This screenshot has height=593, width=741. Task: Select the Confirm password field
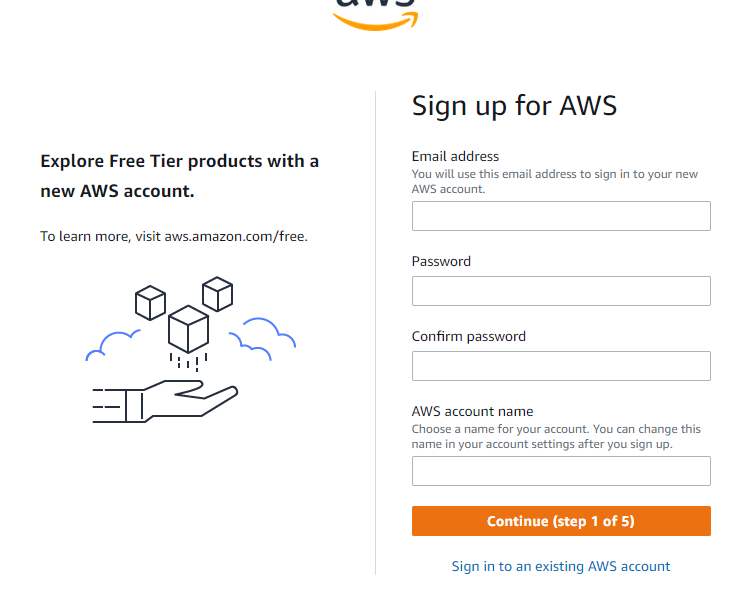(561, 366)
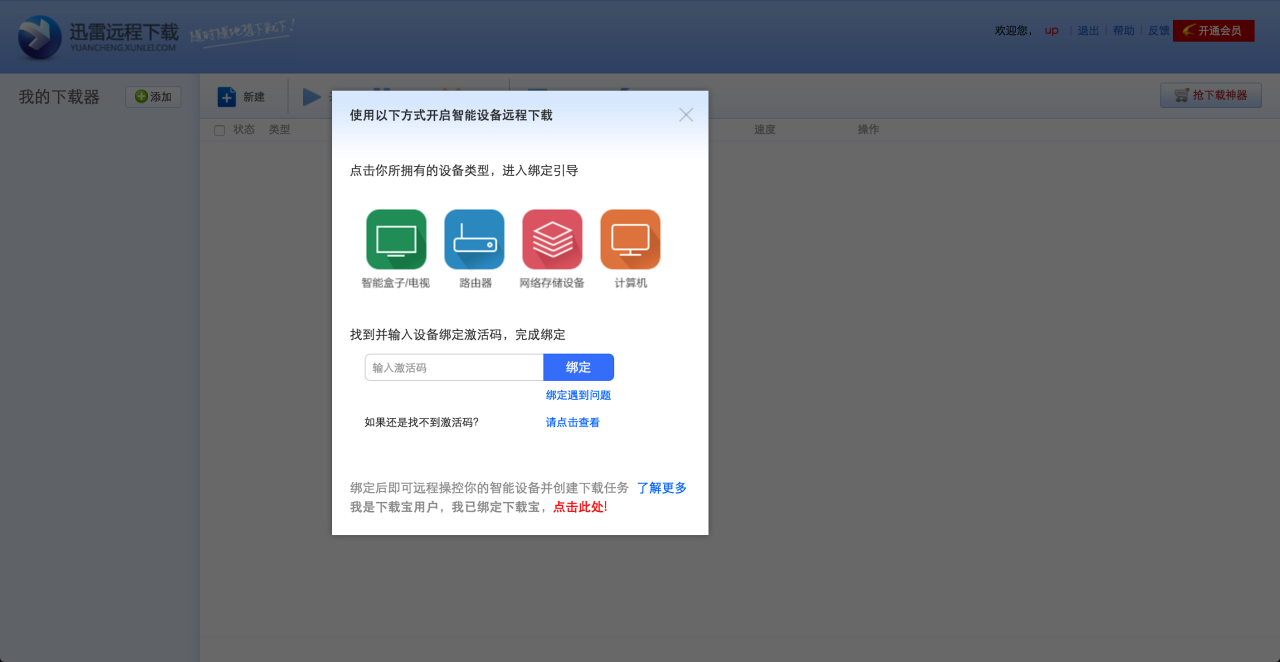The height and width of the screenshot is (662, 1280).
Task: Click the 抢下载神器 cart icon button
Action: 1210,95
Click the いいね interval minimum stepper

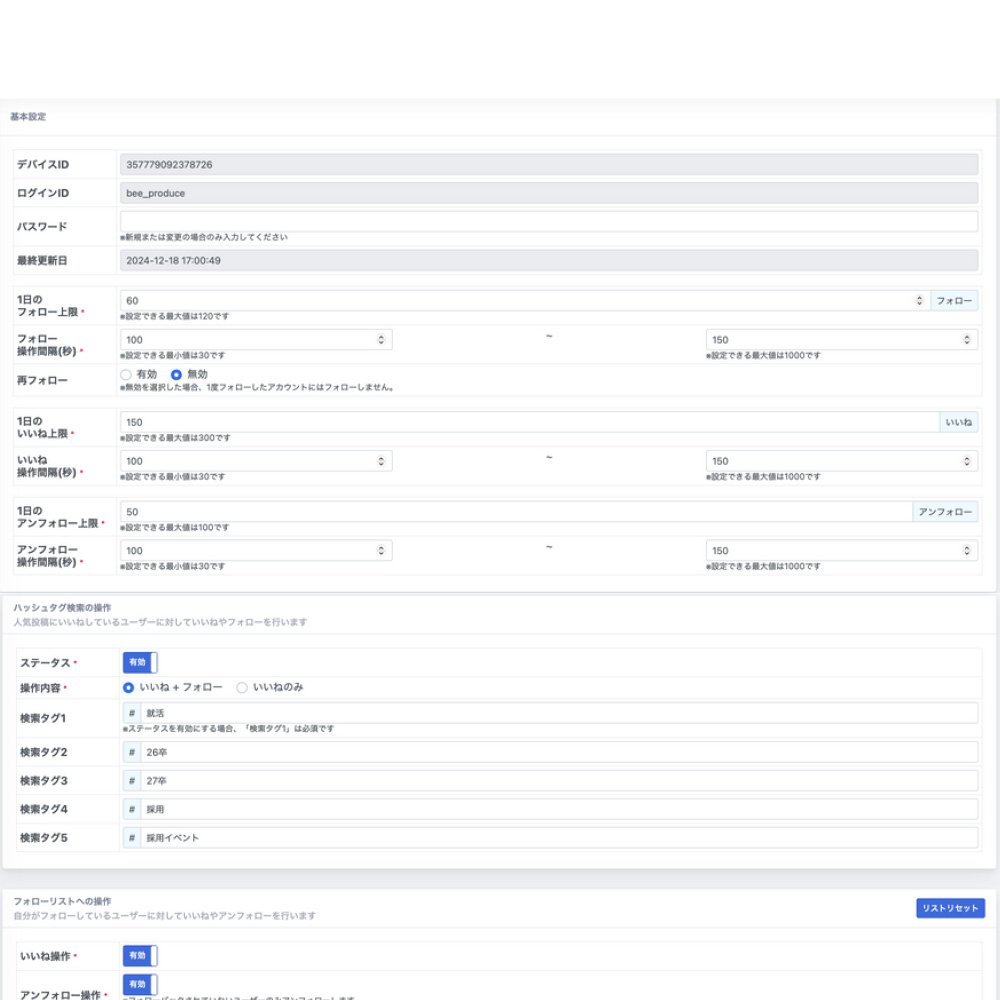click(x=381, y=461)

· · · · · · ·

» Work to complete: Transcribe every entry above exactly as it stands, but skip the images.

» Response below:
This screenshot has height=593, width=741. Task: Select the Confirm password field
(561, 366)
The height and width of the screenshot is (662, 1280).
Task: Click the 抢下载神器 cart icon button
Action: 1210,95
Click the いいね interval minimum stepper

click(x=381, y=461)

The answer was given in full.